The three-dimensional map depicts similarities and differences among the building blocks, letting scientists visualize the universe of possible protein structures - the many possible twists, turns and folds - and see evolutionary changes that may have occurred with time. The map may help them understand the relationship among all proteins in nature in the same way that the periodic table of the elements gave chemists a framework for understanding how molecules are related.

"This is a very good way to organize and visualize the whole protein universe," said Sung-Hou Kim, professor of chemistry at UC Berkeley and head of the Structural Biology Department of the Physical Biosciences Division at Lawrence Berkeley National Laboratory. "The major impact of this research will be conceptual, providing a global view of protein structure and how different structures may have evolved."

Since understanding the molecular functions of proteins is key to understanding cellular functions, the map holds promise for a number of areas of biology and biomedical research, including the design of more effective pharmaceutical drugs that have fewer side-effects, Kim said.

"This map can be used to help design a drug to act on a specific protein and to identify which other proteins with similar structures might also be affected by the drug," he said.

Kim and his colleagues, UC Berkeley graduate students Jingtong Hou and Gregory Sims, and research associate Chao Zhang, published their map this week in the online early edition of the Proceedings of the National Academy of Sciences (PNAS). The article will be posted on the PNAS Web site sometime between Feb. 18 and 21.

Kim is a member of UC Berkeley's Health Sciences Initiative, a campus-wide collaboration that brings the physical sciences together with the biological sciences to tackle health issues of the 21st century. He also is a member of the California Institute for Quantitative Biomedical Research (QB3), a cooperative effort among three UC campuses and private industry that harnesses the quantitative sciences to integrate our understanding of biological systems at all levels of complexity.

As the number of organisms with completely sequenced genomes passes 100, with another 600 expected by the end of the year, scientists are awash in gene sequences for proteins. The human genome alone has nearly 40,000 genes.
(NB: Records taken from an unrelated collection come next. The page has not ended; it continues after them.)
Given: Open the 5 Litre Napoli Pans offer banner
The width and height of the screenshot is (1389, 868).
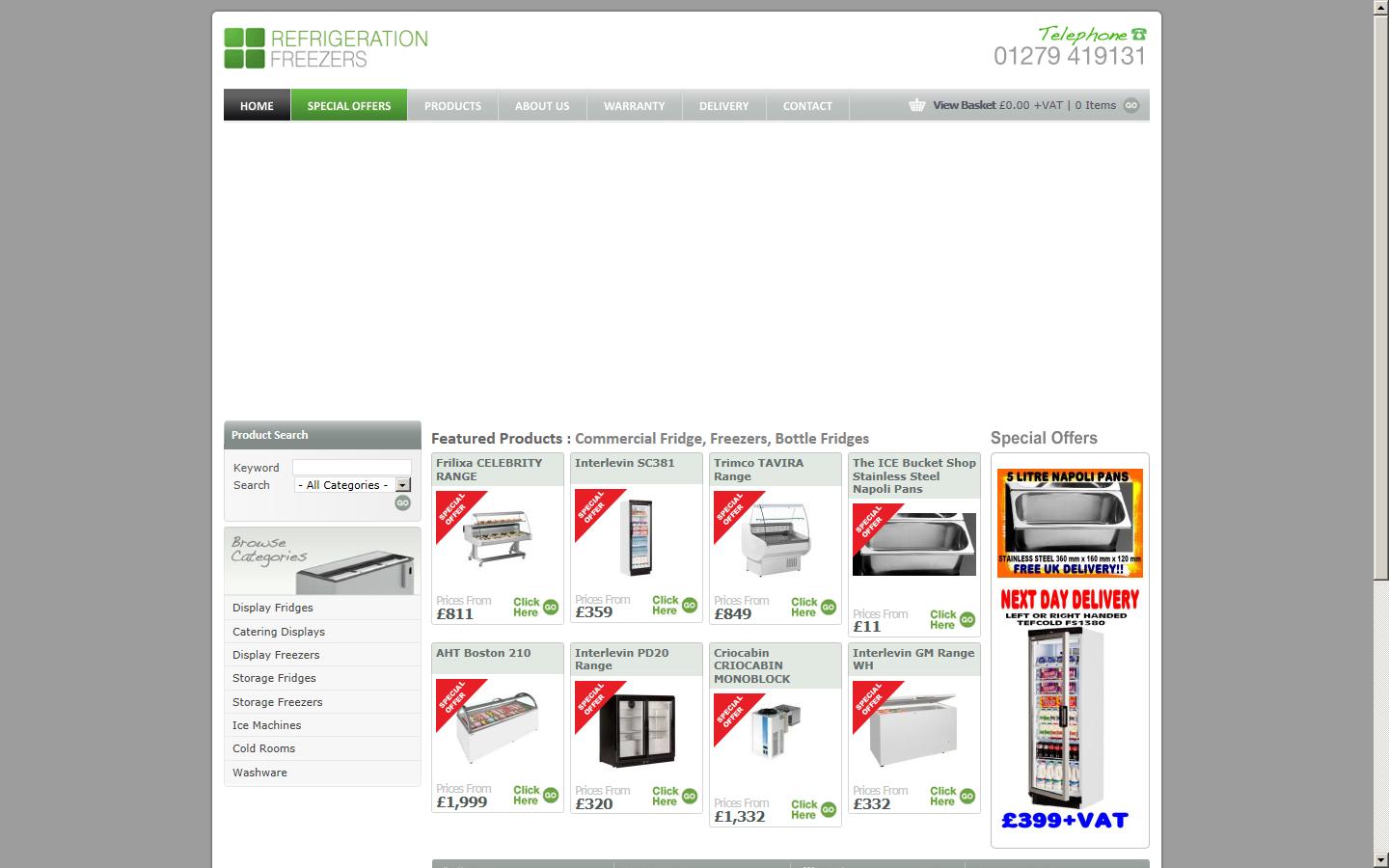Looking at the screenshot, I should pyautogui.click(x=1070, y=523).
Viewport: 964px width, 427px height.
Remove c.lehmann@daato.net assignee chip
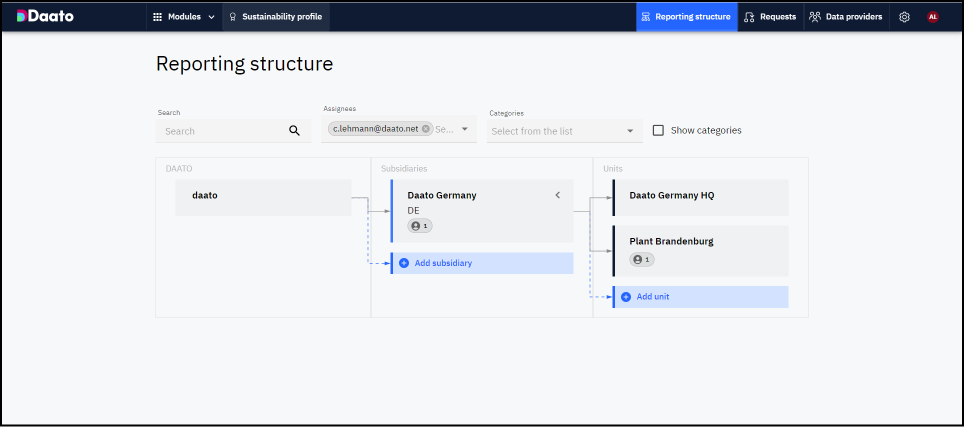[x=426, y=129]
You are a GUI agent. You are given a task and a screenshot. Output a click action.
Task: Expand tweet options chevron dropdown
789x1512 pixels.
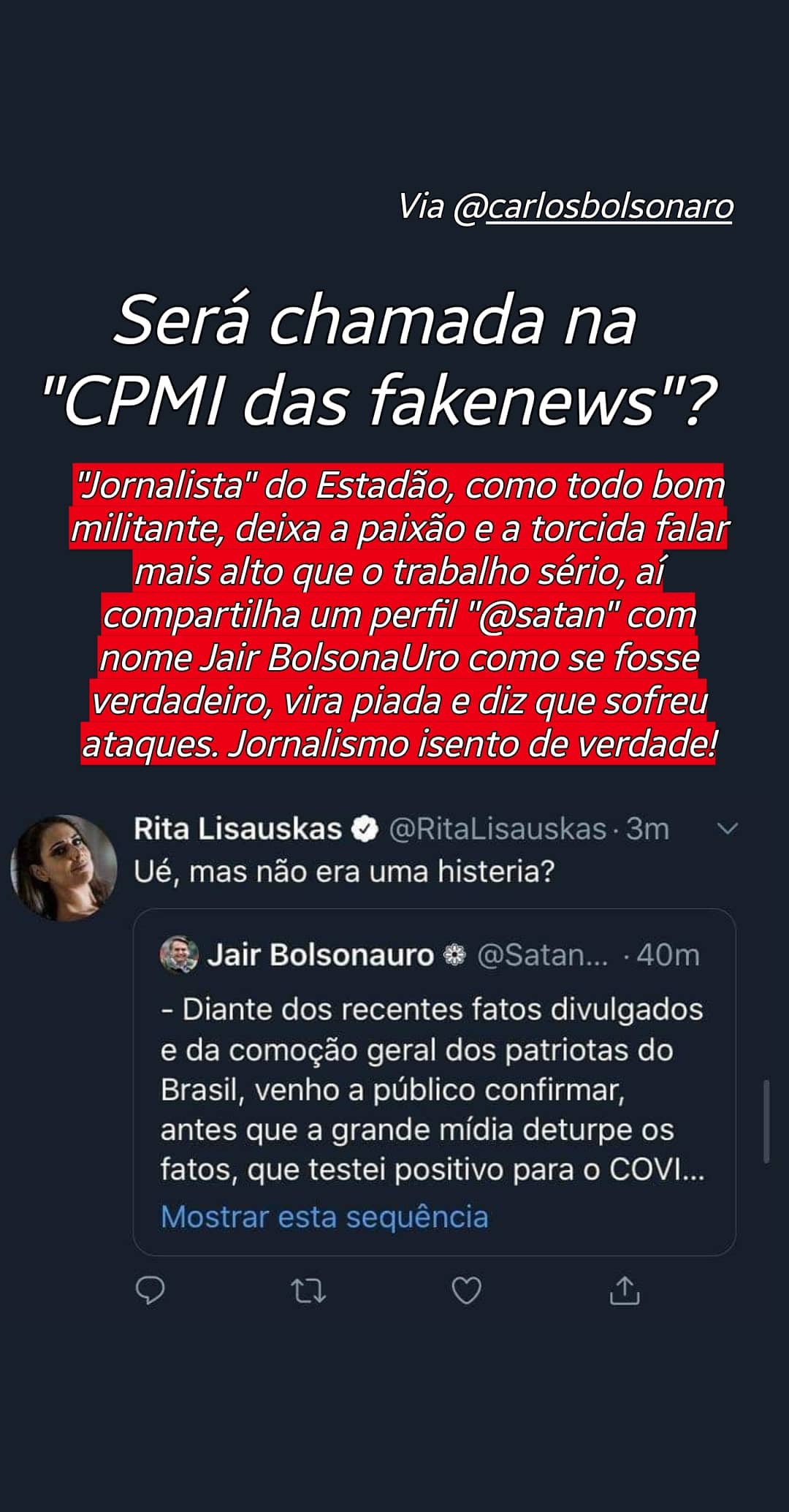click(728, 829)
Yet, gene sequences are only the starting point in understanding an organism. The unique protein for which each gene codes is the real workhorse. Proteins are both the house and the housekeeper, the function of each determined by its three-dimensional structure and how it networks with other proteins. To date, however, scientists know the structure - the folds and twists - of only about 20,000 proteins from a broad variety of organisms. Among all organisms on Earth, there could be as many as a trillion different proteins.

Many once thought that, with enough computing power, scientists eventually would be able to predict protein structure from the amino acid sequence alone. That goal is very far from being accomplished, if it is possible at all, Kim said.
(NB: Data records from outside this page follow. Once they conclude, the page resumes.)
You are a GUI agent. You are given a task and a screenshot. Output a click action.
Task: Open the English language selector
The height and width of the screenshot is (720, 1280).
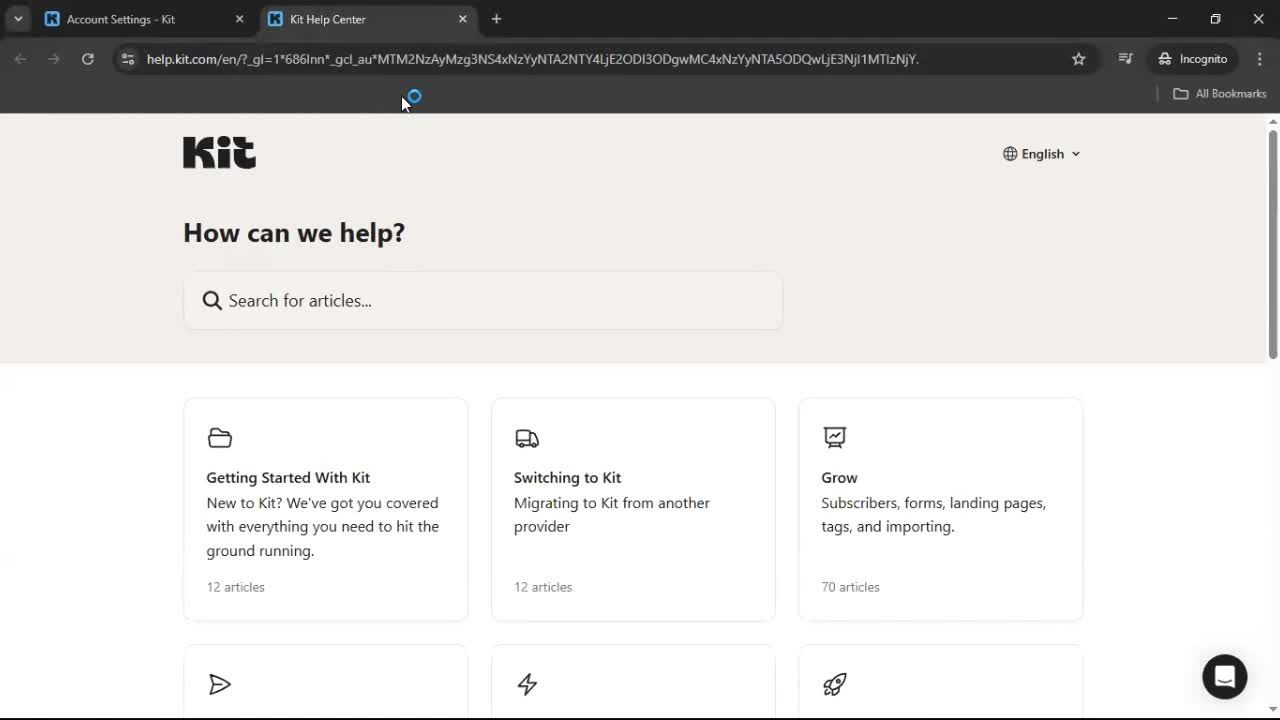tap(1042, 153)
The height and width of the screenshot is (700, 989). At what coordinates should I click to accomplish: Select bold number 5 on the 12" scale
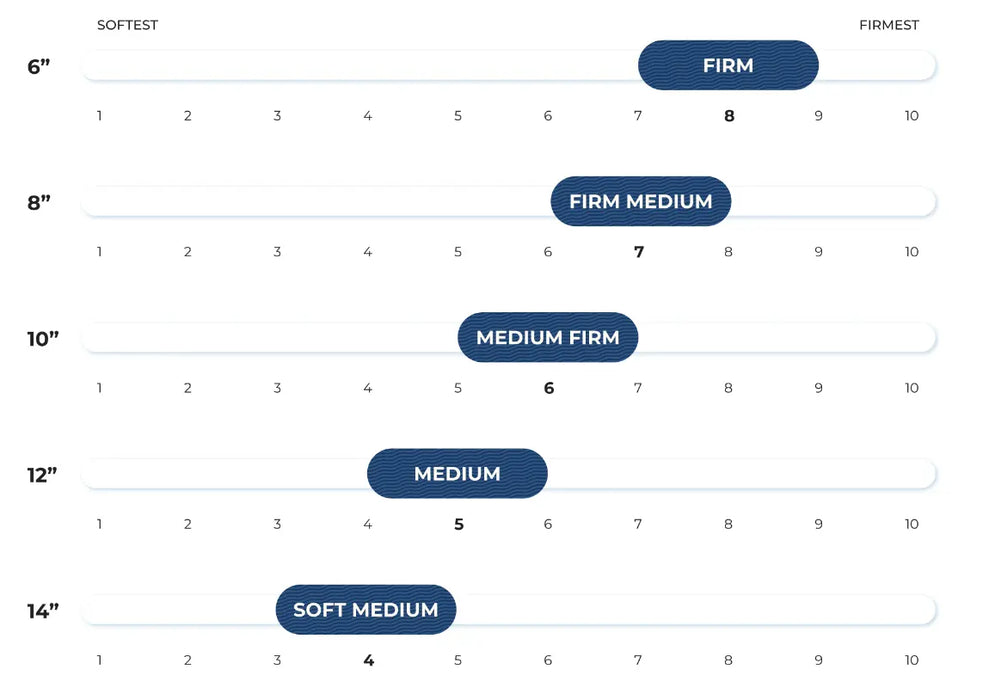tap(459, 524)
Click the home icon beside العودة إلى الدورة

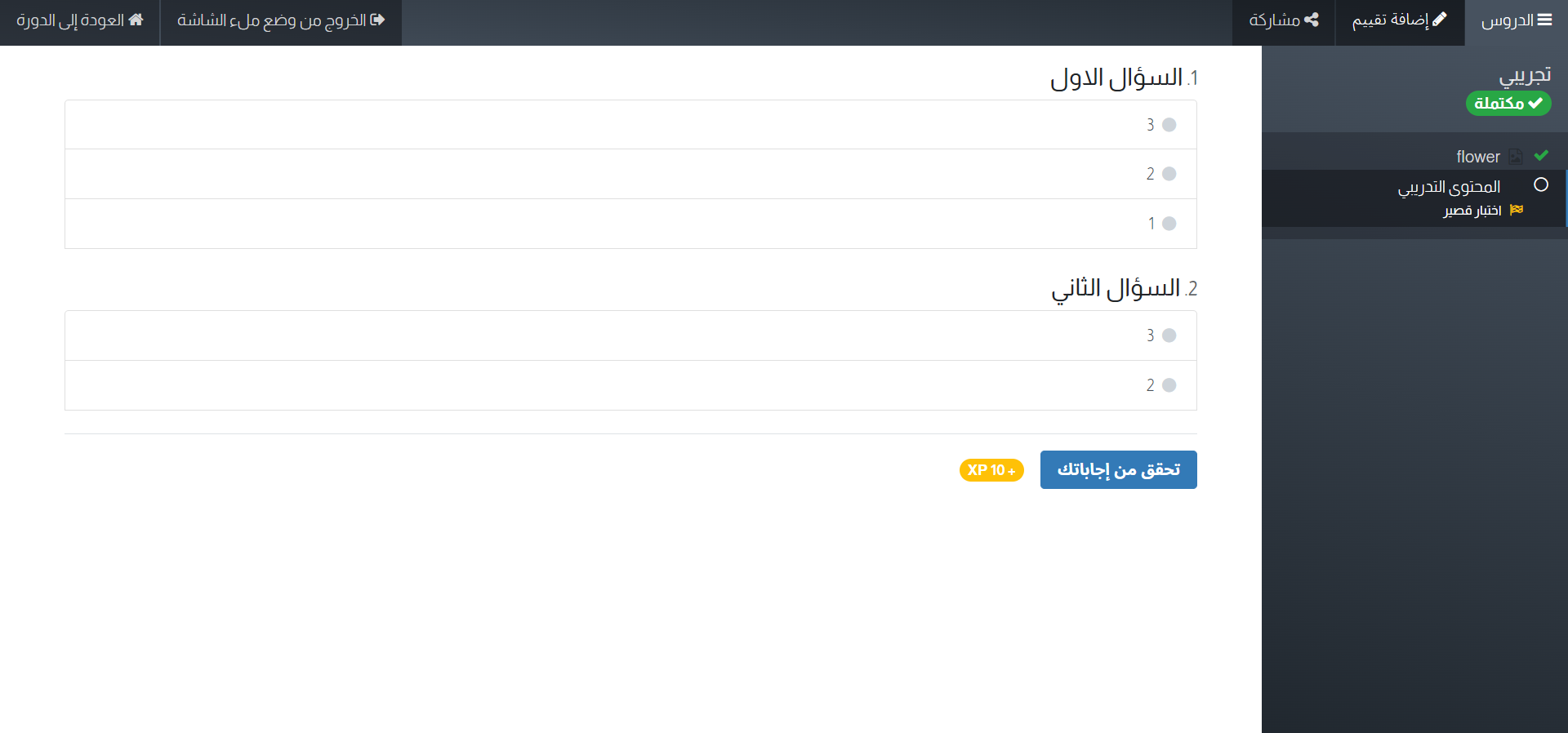point(136,20)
As a protein structure chemist, Kim explored several prediction schemes, but abandoned them after realizing that proteins with as little as 10 percent identity in sequence can have nearly the same structure. Instead, he began looking for a global view of the protein universe that would at least let him rule out some predicted structures and search only within the realm of structures nature has favored.

Others, too, have looked for an organizing principle, cataloging types of folds and twists - structural domains or motifs, Kim calls them - common to most proteins. But none of the previous results was understandable from an evolutionary point of view.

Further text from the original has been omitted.